— Begin —

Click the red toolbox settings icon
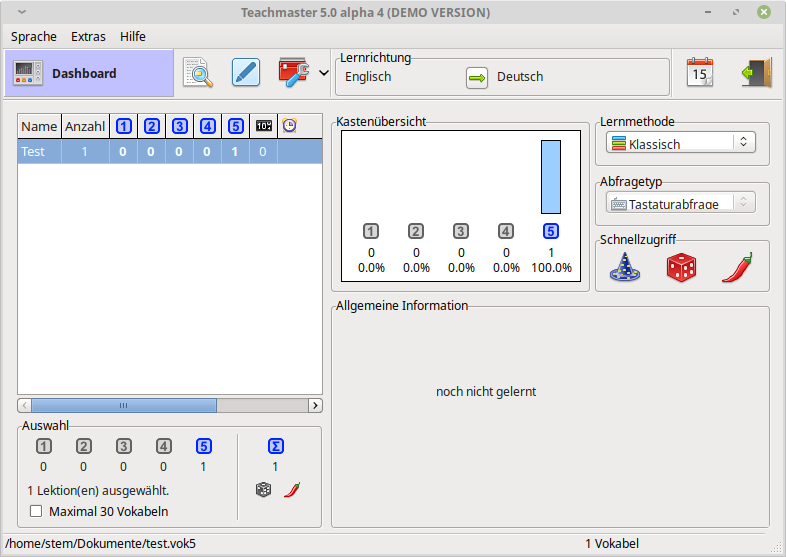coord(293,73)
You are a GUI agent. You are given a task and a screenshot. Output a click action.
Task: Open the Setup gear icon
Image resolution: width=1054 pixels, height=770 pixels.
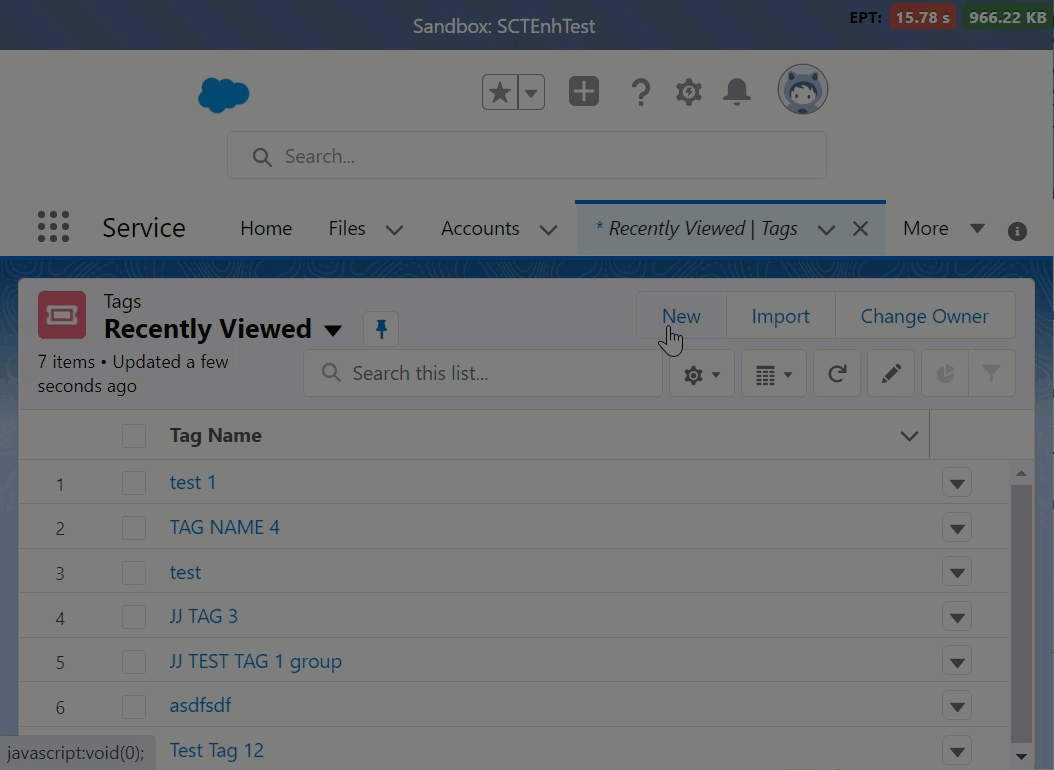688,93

— End —
— Begin —

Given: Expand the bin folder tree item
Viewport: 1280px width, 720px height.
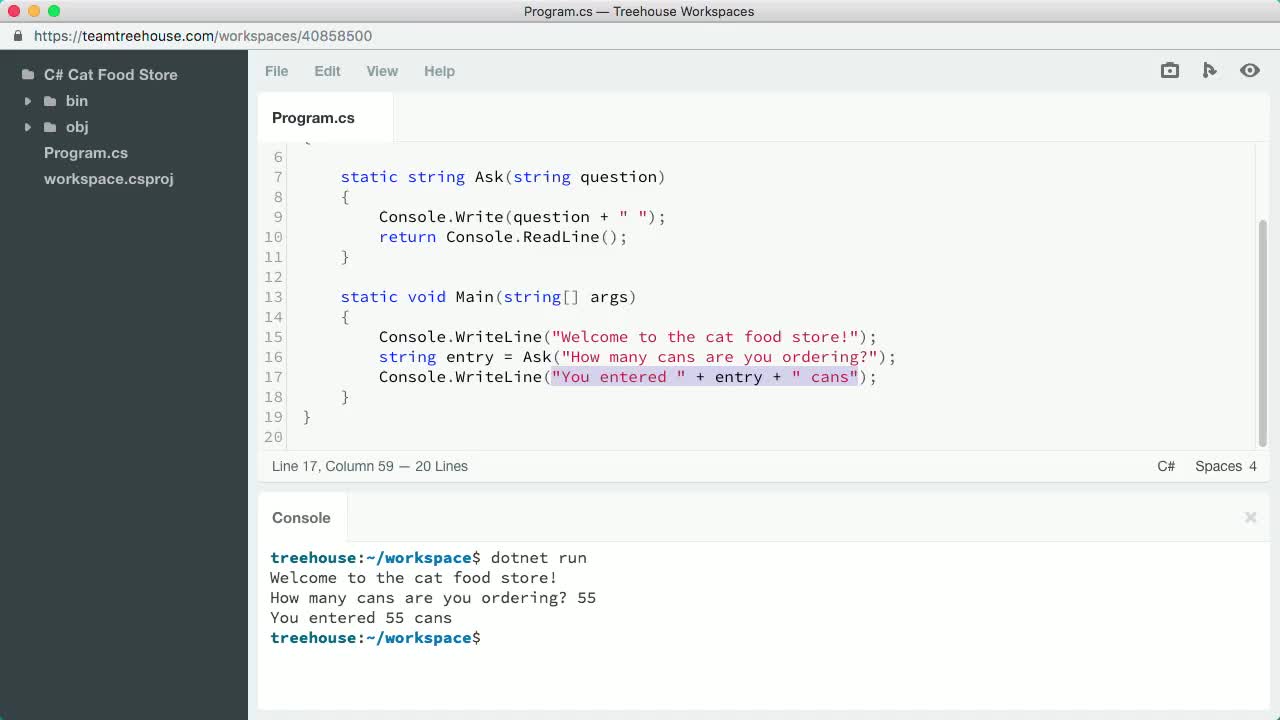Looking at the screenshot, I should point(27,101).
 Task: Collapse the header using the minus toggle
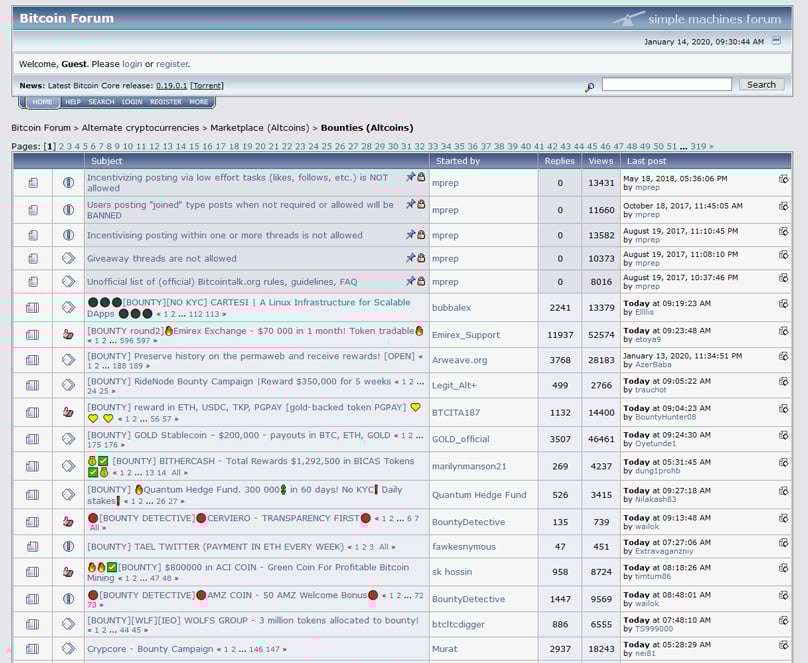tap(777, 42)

— End —
— Begin —

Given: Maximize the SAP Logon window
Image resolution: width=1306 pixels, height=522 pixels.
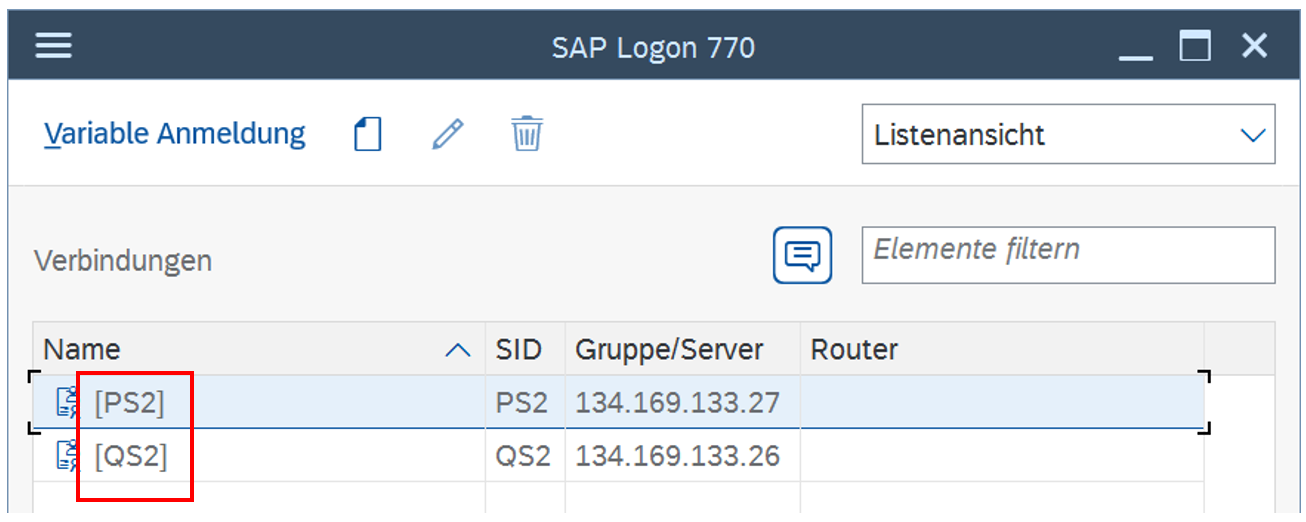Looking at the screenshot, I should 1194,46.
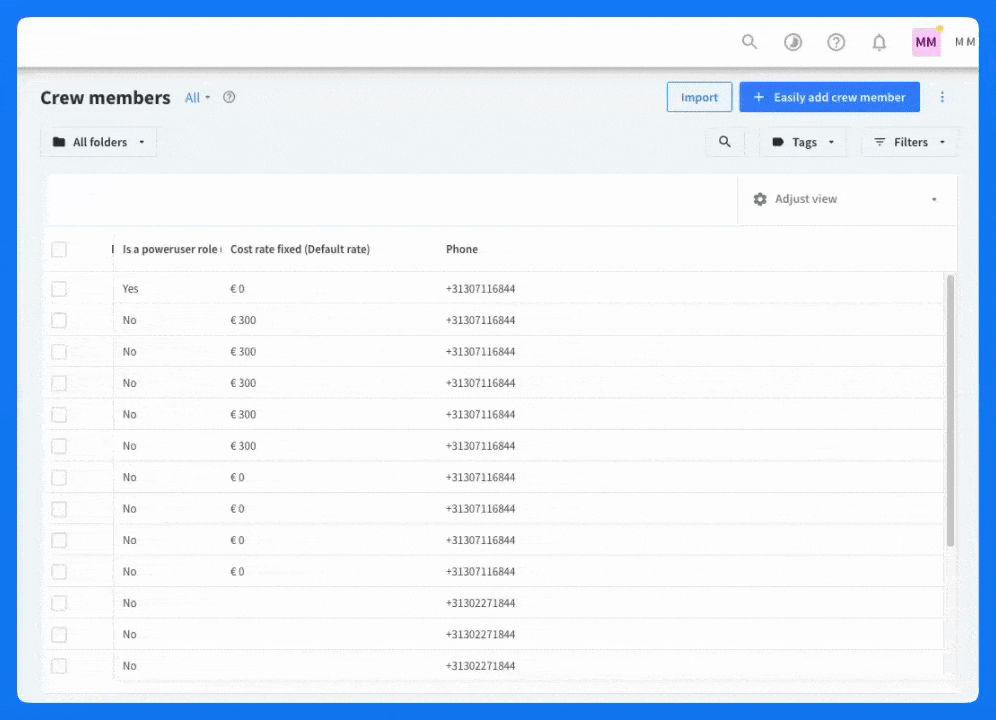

— End —

▸ DIRECTION: Please reproduce the stretch of items from the line containing "Given: Maximize the SAP Logon window" through the line containing "Looking at the screenshot, I should 1194,46.", both ends included, without the pictures.

▸ TASK ANSWER:
Given: Maximize the SAP Logon window
Image resolution: width=1306 pixels, height=522 pixels.
Looking at the screenshot, I should 1194,46.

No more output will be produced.